An Introduction to Central Bank Digital Currencies (CBDCs) Pt.1

MinChi Park
Meteor X
Published in
8 min readJan 10, 2023

So, what is a Central Bank Digital Currency (CBDC)?

It is a digital form of money issued and backed by a central bank, such as the Federal Reserve in the United States or the Bank of England in the United Kingdom. CBDCs are intended to function like traditional fiat currencies, but they are digital and can be accessed and transferred using electronic devices, such as smartphones or computers. In simpler words, CBDCs are digital tokens pegged to the value of the country’s fiat currency.

Before we go in-depth with CBDCs, let’s review what is the definition of a fiat currency 💰

Fiat money, or fiat currency, is a government-issued currency that is not backed by a physical commodity. The term “fiat” comes from the Latin word “fiat,” which means “let it be done.” In other words, a fiat currency is one that is accepted as legal tender by the government, but it is not backed by a tangible commodity such as gold or silver. Instead, it is backed by the faith and credit of the government that issues it. Most modern currencies, such as the U.S. dollar, the euro, and the Japanese yen, are fiat currencies.

If I may side-track a bit, non-fiat currencies are also known as “commodity money” and most countries have moved away from using commodity money and have adopted fiat currencies, but some countries do hold significant amounts of gold reserve and link the value of their currency to the gold prices in some way.

For example, The Central Bank of Russia has been increasing its gold reserves in recent years, and gold now makes up a significant portion of Russia’s total foreign currency reserves.
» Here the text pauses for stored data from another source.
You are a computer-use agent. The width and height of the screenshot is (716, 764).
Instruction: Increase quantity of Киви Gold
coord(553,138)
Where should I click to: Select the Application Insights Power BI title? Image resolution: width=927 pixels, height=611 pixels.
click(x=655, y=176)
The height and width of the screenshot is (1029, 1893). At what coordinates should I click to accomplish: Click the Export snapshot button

Similarly, China is also known to hold a large amount of gold in its reserves and has been increasing its gold purchases in recent years. Other countries like Turkey, Kazakhstan, and India, have also been increasing their gold reserves in recent years.

Give me some stats about CBDCs 👀 :

Source: Atlantic Council’s CBDC Tracker

  1. In May 2020, only 35 countries were considering CBDCs but now up to 114 countries are exploring CBDCs. This represented 95% of the world’s GDP.
  2. 11 countries have fully launched a digital currency, including Nigeria, Jamaica, The Bahamas, and other Caribbean countries.
  3. In 2023, over 20 countries are taking significant steps towards piloting CBDCs. China, Australia, Thailand, India, and South Korea are some countries on that list. China’s pilot is expected to reach 260 million people during the pilot phase.
  4. As of December 2022, all G7 countries have now moved into the development stage of a CBDC. The New York Fed’s wholesale CBDC experiment, Project Cedar, is also in the development phase.
  5. 18 of the 20 G20 countries are now in the advanced stage of CBDC development.
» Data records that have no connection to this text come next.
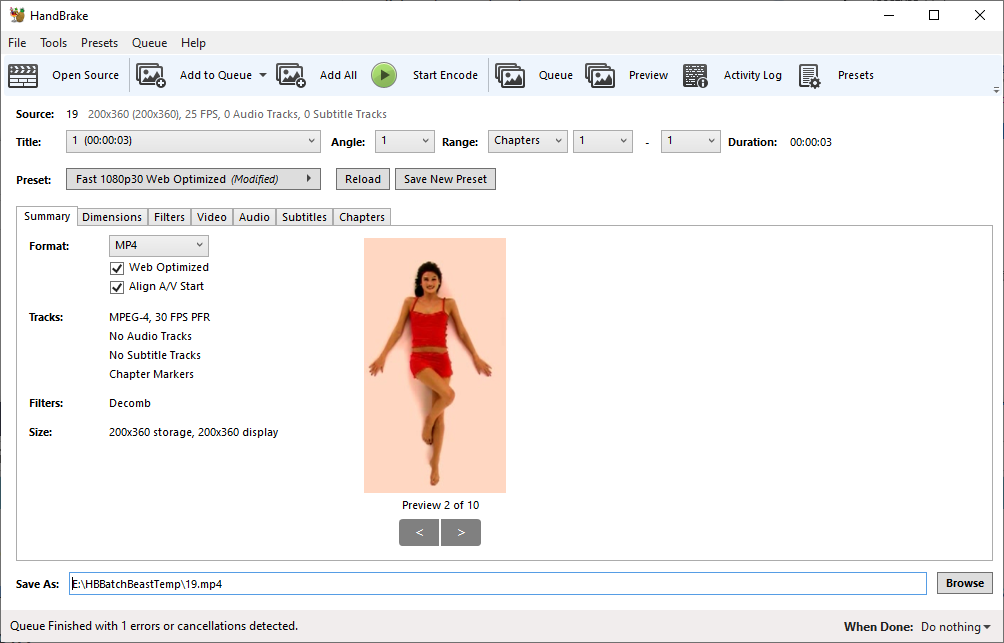The width and height of the screenshot is (1004, 643).
Task: Click the Save As file path field
Action: 497,583
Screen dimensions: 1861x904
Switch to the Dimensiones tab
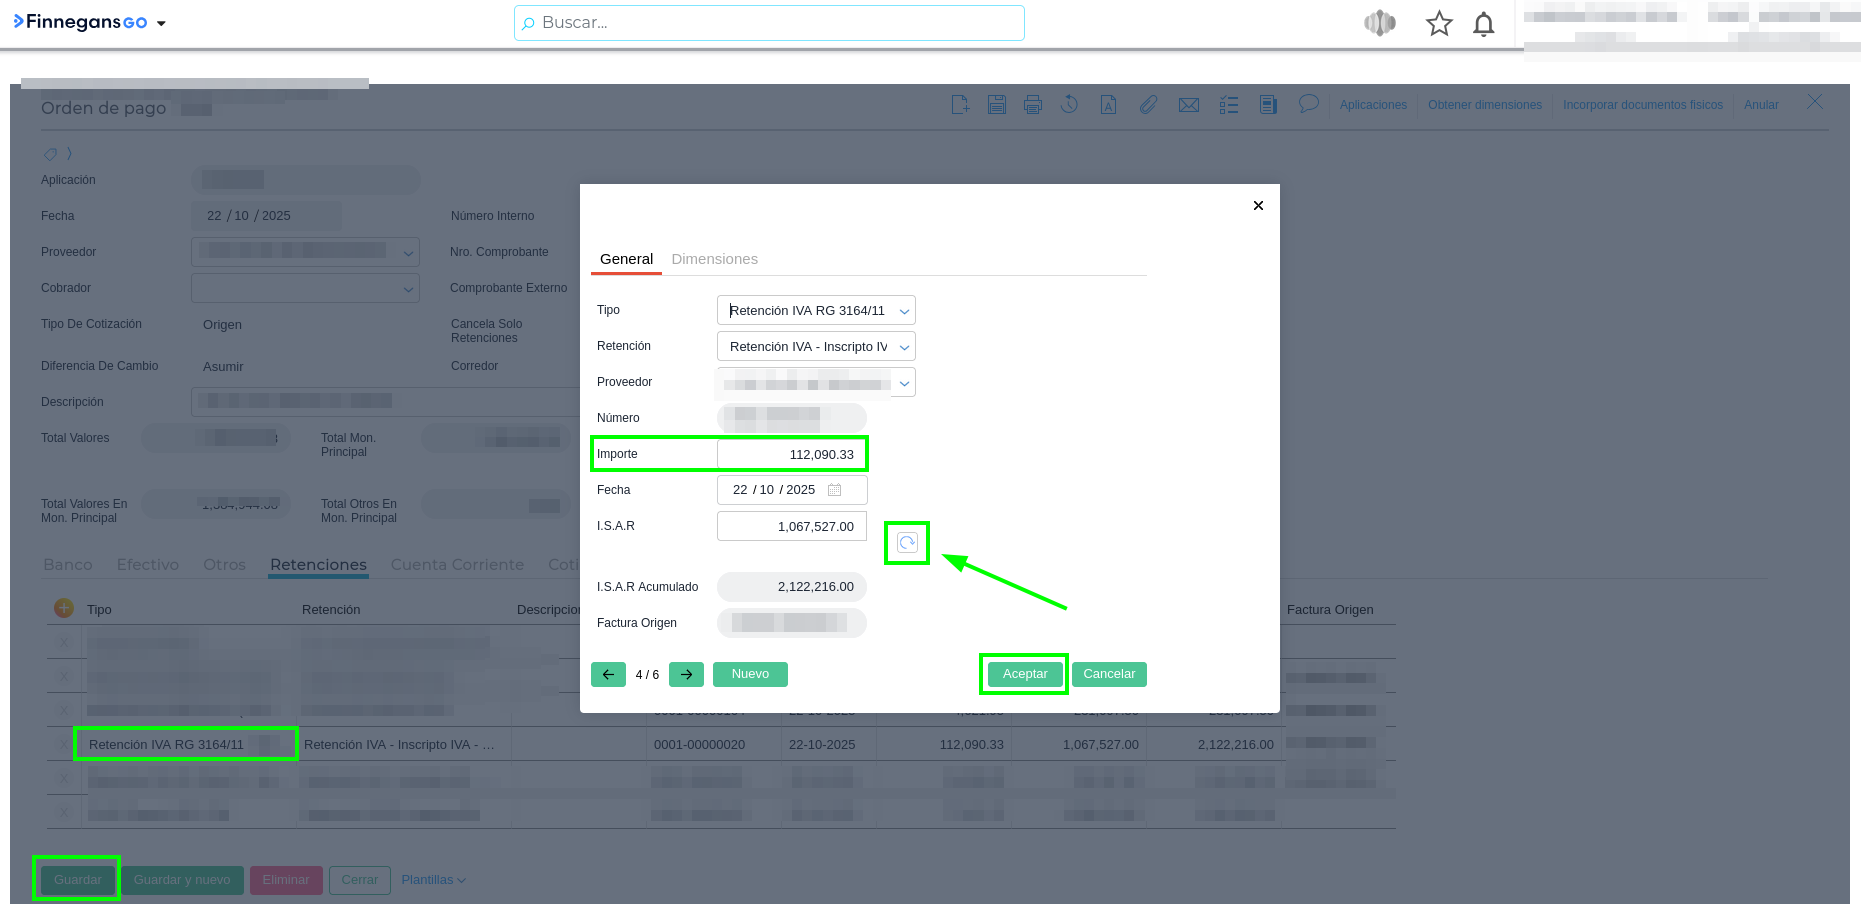click(x=714, y=259)
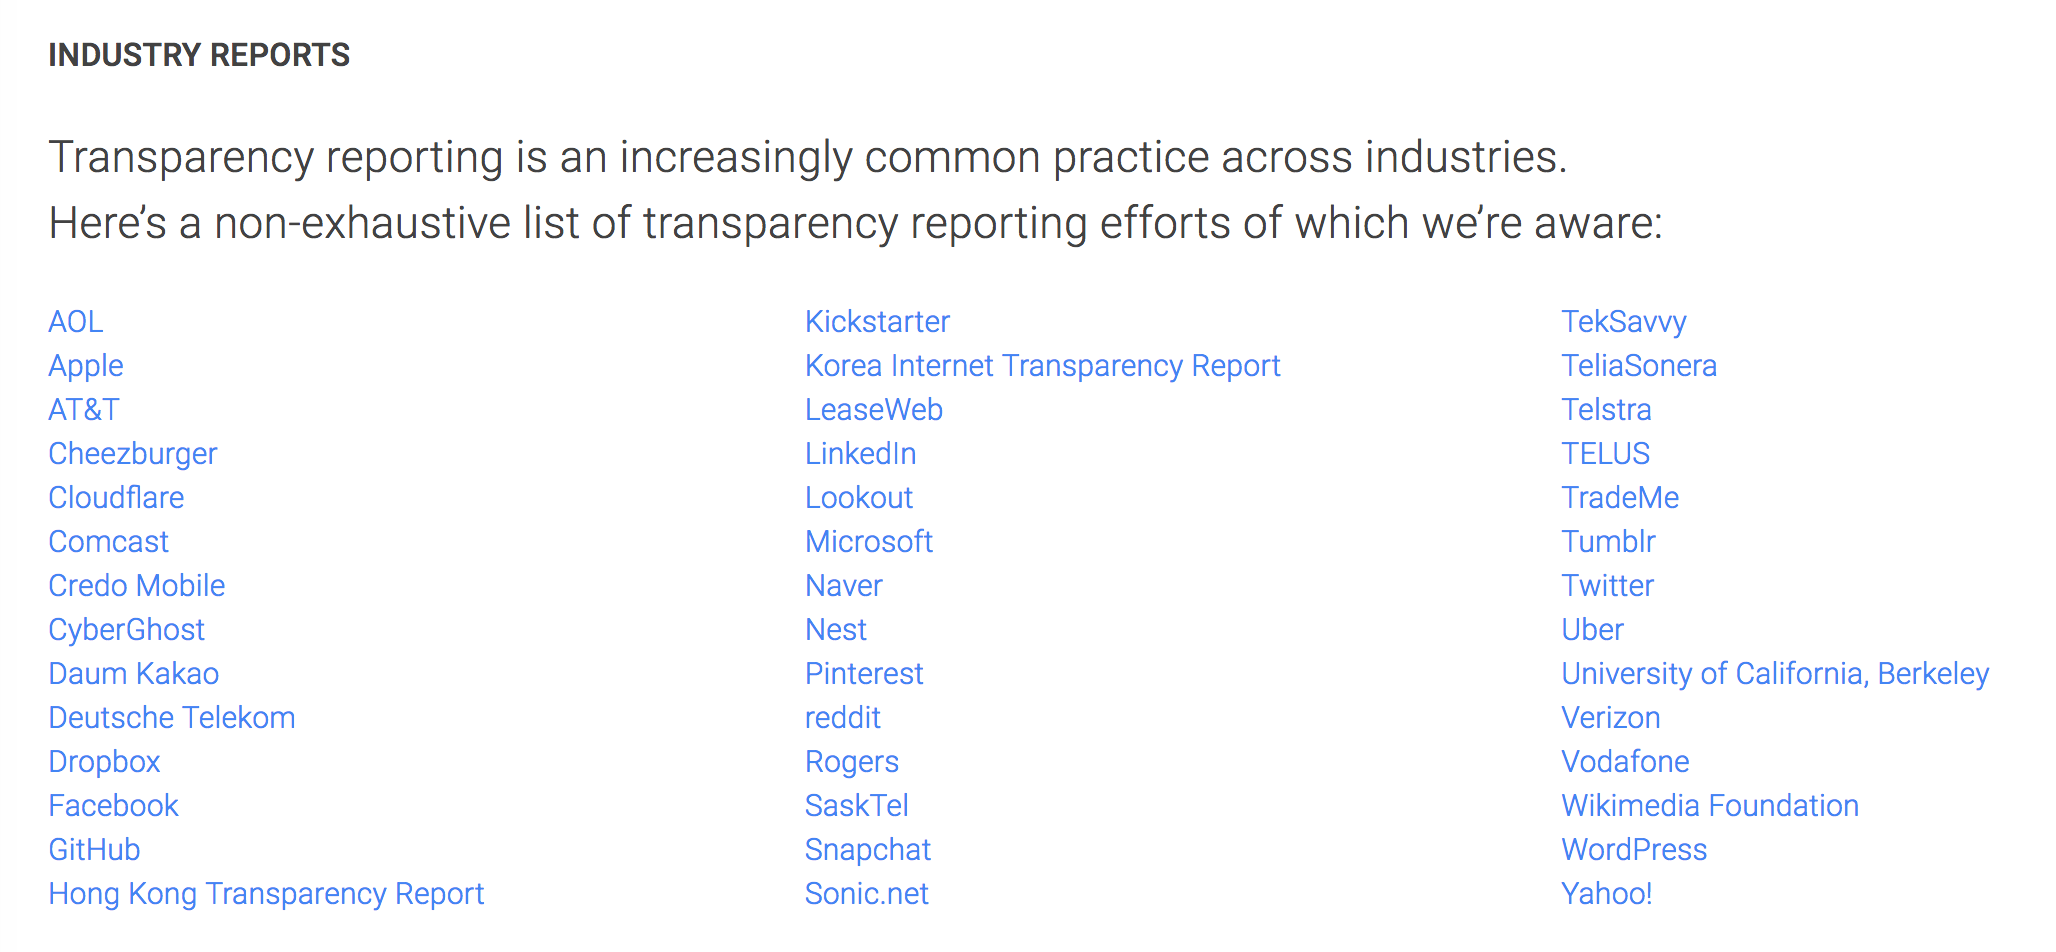The width and height of the screenshot is (2056, 952).
Task: Click the Twitter link
Action: 1606,586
What are the different types of CBDCs?

Type A: Wholesale CBDCs 🏦

A wholesale CBDC is a digital version of a country’s fiat currency that is primarily used for interbank settlements and large-value transactions between financial institutions, rather than for retail transactions between consumers and merchants.
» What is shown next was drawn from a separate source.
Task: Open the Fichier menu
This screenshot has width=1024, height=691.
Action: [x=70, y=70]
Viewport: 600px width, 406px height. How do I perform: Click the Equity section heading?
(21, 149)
Wholesale CBDCs are similar to holding reserves in a central bank. The central bank grants an institution an account to deposit funds or use to settle interbank transfers. Central banks can then use monetary policy tools such as reserve requirements or interest on reserve balances to influence lending and set interest rates.

Case study to further explain wholesale CBDC: Project Helvetia

Source: BIS Annual Economic Report 2021
  • A joint experiment by the Bank for International Settlement’s Innovation Hub, SIX Group AG (Swiss principal stock exchange), and the Swiss National Bank. It also involved 5 commercial banks: Citi, Credit Suisse, Goldman Sachs, HBL (Hypothekarbank Lenzburg), and UBS.
  • The project consists of two Proofs-of-Concept, both testing the functional feasibility of settling tokenized assets which are settled and traded in the SIX digital exchange (called SDX) in central bank money
  • Three components were designed to operate the test environment of Project Helvetia:

(1) SDX by SIX Exchange is a permissioned DLT platform which is a licensed financial market infrastructure operating in Switzerland. It hosts multiple nodes:

  • SNB node: technical issuer of wCBDC
  • Observer node: collects all relevant data & monitors settlements
  • Notary node: signs and time-stamps all state changes to the ledger

(2) SIC is the test environment of the Swiss RTGS system where each commercial bank and the Swiss National Bank have a settlement account. For the issuance and redemption of wCBDC, the SNB has a technical account.

(3) Core banking test systems: in SNB’s core banking system new mirror accounts are needed to keep track of wCBDCs. Mirror accounts for reserve balances and wCBDCs in commercial banks’ core banking systems keep track of traditional and tokenized central bank money.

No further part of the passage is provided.